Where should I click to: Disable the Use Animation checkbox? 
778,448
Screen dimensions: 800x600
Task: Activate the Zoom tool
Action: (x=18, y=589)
★ ★ ★ ★ ★ ★ ★
* _Brief_
Set down each line of the material above without a single alteration.

* _Answer for the task_
Where should I click to: Disable the Use Animation checkbox? 
778,448
Screen dimensions: 800x600
Task: Activate the Zoom tool
Action: (x=18, y=589)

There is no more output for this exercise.